For this datset the num_classes is 102.
!python main.py --dataset_file materials --data_path ../coco_panoptic/ --output_dir /gdrive/MyDrive/EVA6/CAPSTONE/output --resume /content/detr/weights/detr-r50-e632da11.pth- The model was not training at all and then by plotting the
It was seen that the mAP did not go beyond 0.26 and hence found a bug with creating the ground truth class.
Notice the two spots at whihch the mAP rose dramatically. One was right after the bug fix and the other at epoch 200 when the learning rate dropped.
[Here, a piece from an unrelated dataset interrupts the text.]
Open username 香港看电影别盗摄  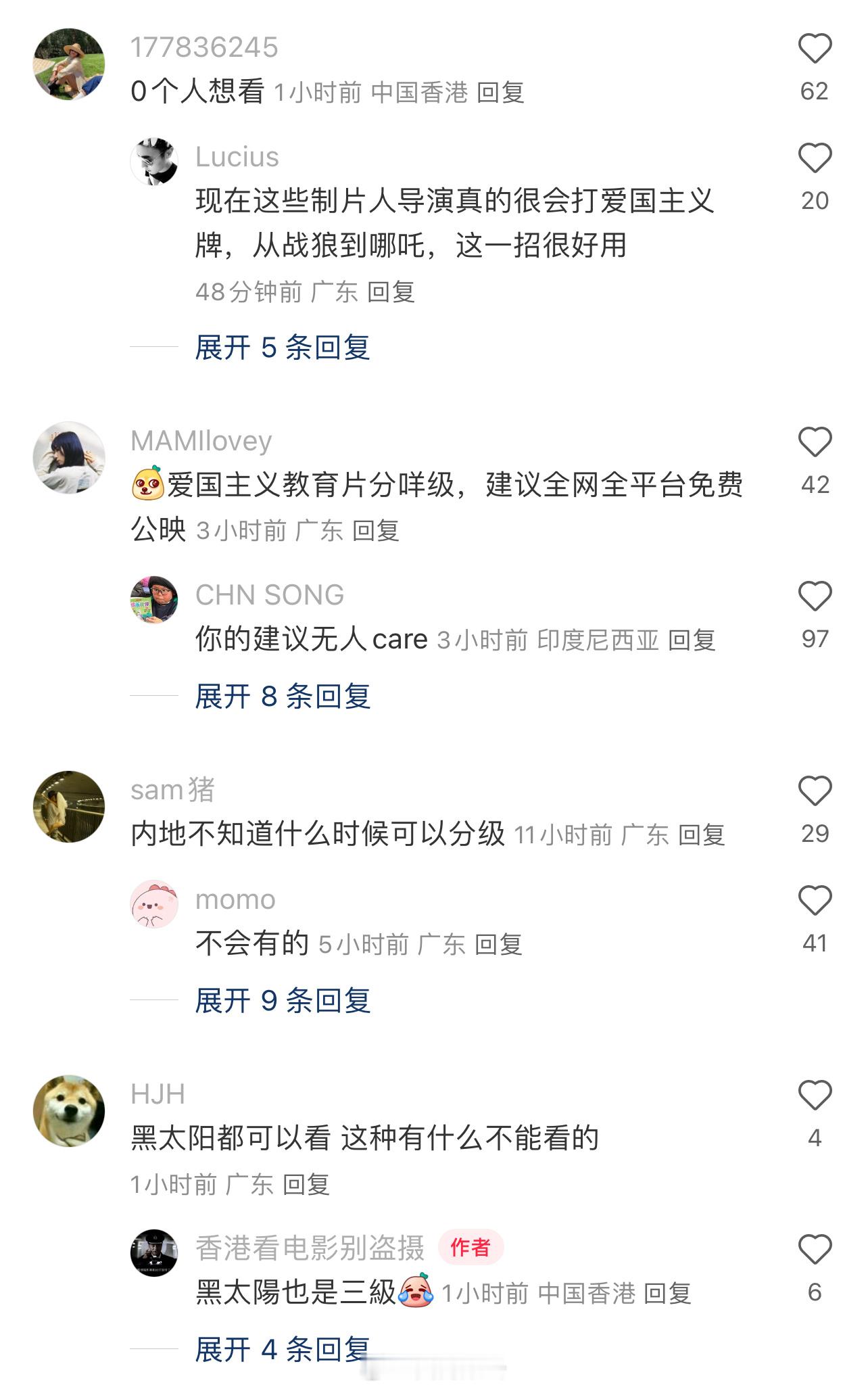pos(310,1248)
This network was trained for a total of 278 epochs.
- Training weights are present here
- evaluation logs:
- training logs
- Inference results
This is trained using the frozen weights from the bbox model.
!python main.py --batch_size 1 --masks --epochs 25 --lr_drop 15 --data_path ../coco_panoptic/ --coco_panoptic_path ../coco_panoptic/annotations/ --dataset_file coco_panoptic --frozen_weights /gdrive/MyDrive/EVA6/CAPSTONE/output/checkpoint.pth --output_dir output/segm_model
-
The coco_eval seems to need the "segmentation" key in the coco json. which is missing in the current dataset.
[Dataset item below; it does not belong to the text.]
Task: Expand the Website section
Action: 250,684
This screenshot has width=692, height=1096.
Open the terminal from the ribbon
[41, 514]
File "/content/detr/datasets/coco_eval.py", line 227, in evaluate self._prepare() File "/usr/local/lib/python3.7/dist-packages/pycocotools/cocoeval.py", line 104, in _prepare _toMask(gts, self.cocoGt) File "/usr/local/lib/python3.7/dist-packages/pycocotools/cocoeval.py", line 92, in _toMask rle = coco.annToRLE(ann) File "/usr/local/lib/python3.7/dist-packages/pycocotools/coco.py", line 422, in annToRLE segm = ann['segmentation'] KeyError: 'segmentation'As for now setting cocoEvaluator to None.
-
After complete training for 25 epochs the results were not good and the panoptic evaluation results looked like this
| PQ | SQ | RQ | N | |
|---|---|---|---|---|
| All | 3.0 | 14.7 | 3.2 | 95 |
| Things | 4.9 | 15.8 | 5.2 | 47 |
| Stuff | 1.1 | 13.6 | 1.3 | 48 |
There was another bug, we need to change the value of "is_thing_map" based on the categories for out dataset. This improved the evaluation logs manifold. after epoch 5 of new training:
| PQ | SQ | RQ | N | |
|---|---|---|---|---|
| All | 14.3 | 47.7 | 17.3 | 95 |
| Things | 25.1 | 64.0 | 31.4 | 47 |
| Stuff | 3.4 | 41.8 | 3.9 | 48 |
This training is still in progress and the current results are not good.
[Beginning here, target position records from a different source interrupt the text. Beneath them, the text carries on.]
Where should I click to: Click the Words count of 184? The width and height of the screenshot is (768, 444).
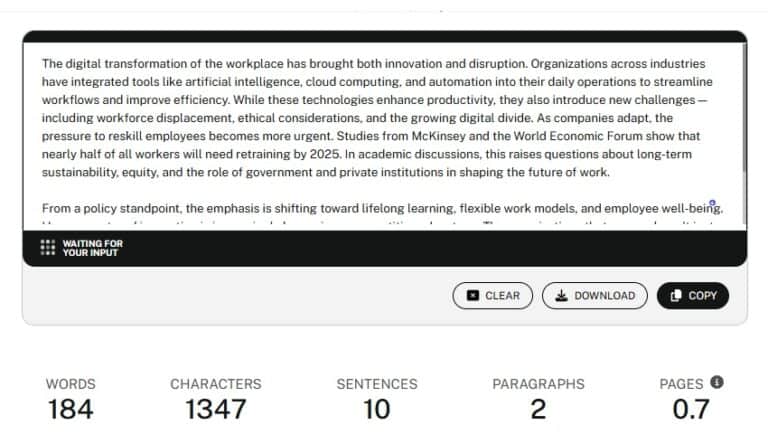click(x=70, y=409)
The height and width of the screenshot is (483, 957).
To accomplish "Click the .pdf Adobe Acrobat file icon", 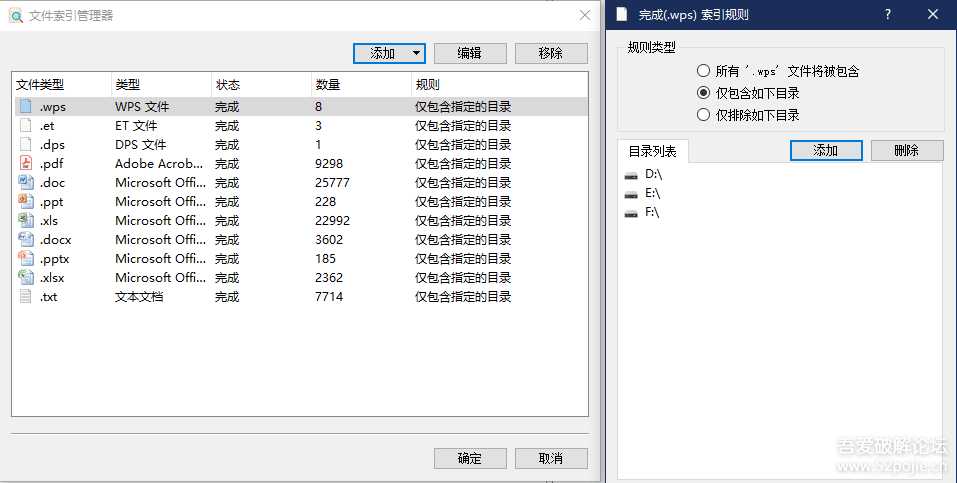I will [26, 163].
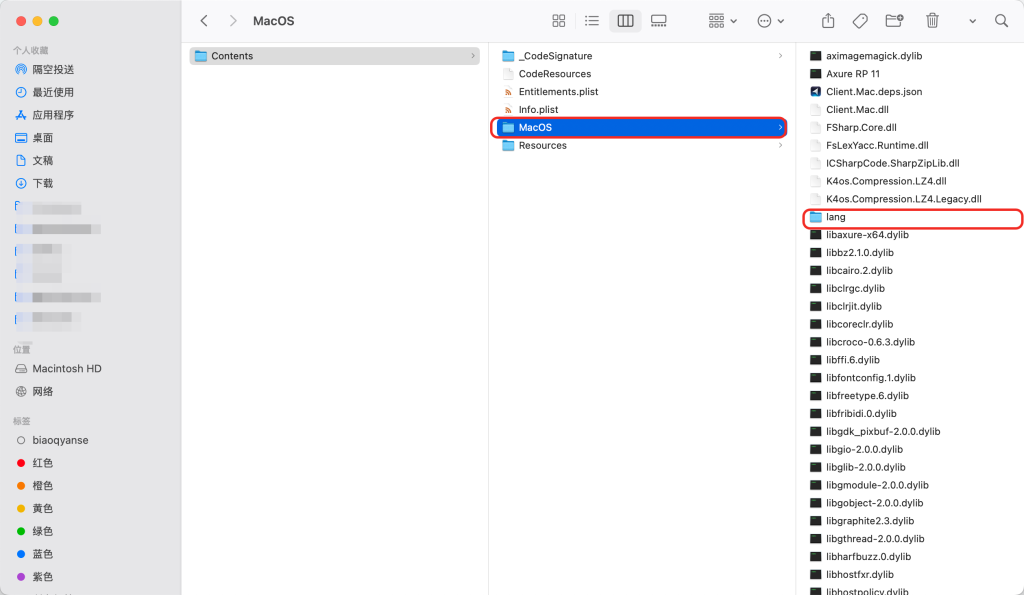1024x595 pixels.
Task: Select Macintosh HD in sidebar
Action: [66, 369]
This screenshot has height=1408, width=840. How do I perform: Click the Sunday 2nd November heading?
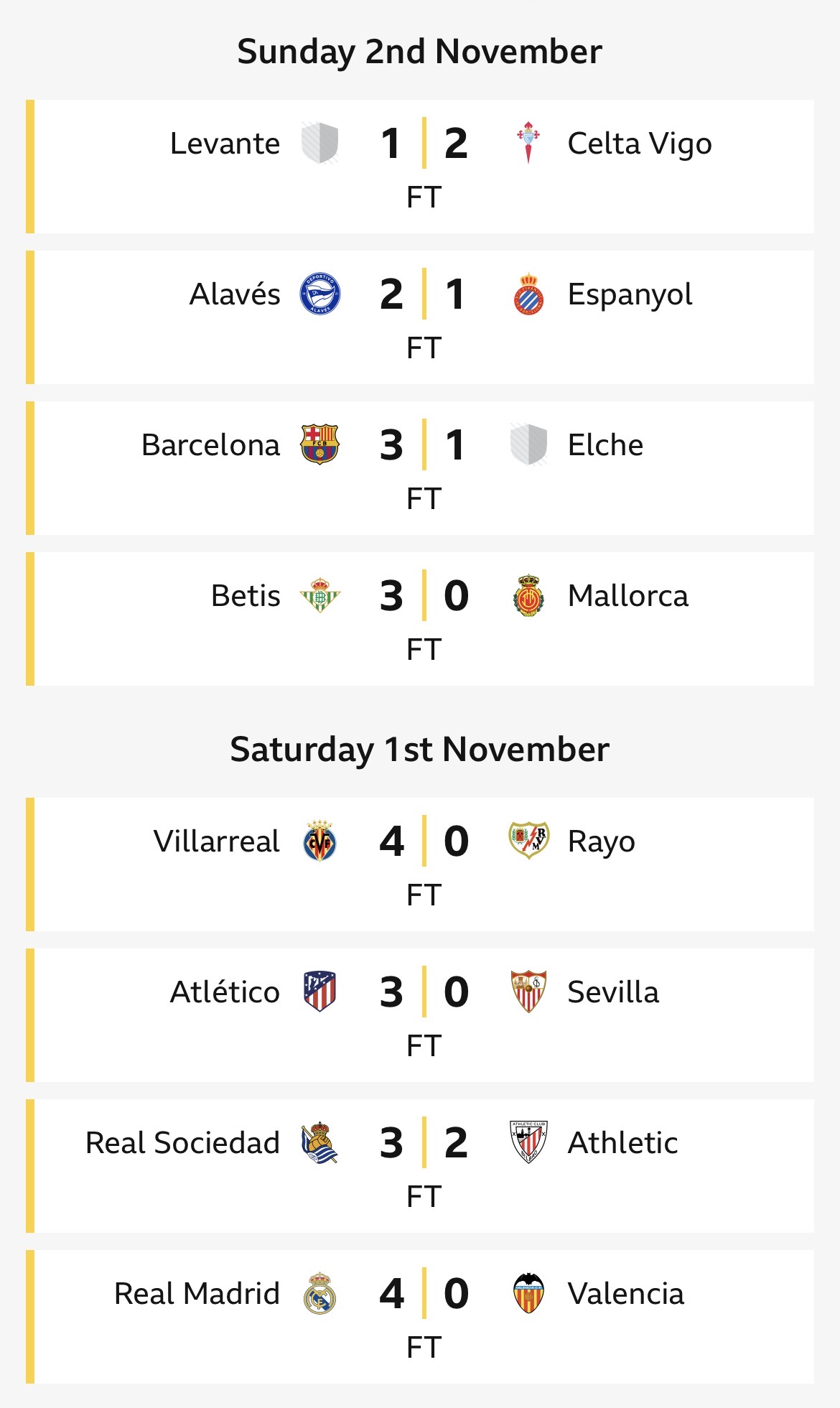[x=420, y=52]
- Training weights are present here
- training logs
- Inference results
-
- While combining segmentation for custom classes, if there were multiple segments of the same object, that was considered as a single segment. This should be fixed to get better predictions.
- After the bug fix in creating ground truth, it would have been ideal to traing the bounding box model from scratch for better results.
- An algorithm like RICAP can help the model look at multiple segments from different classes in a single image.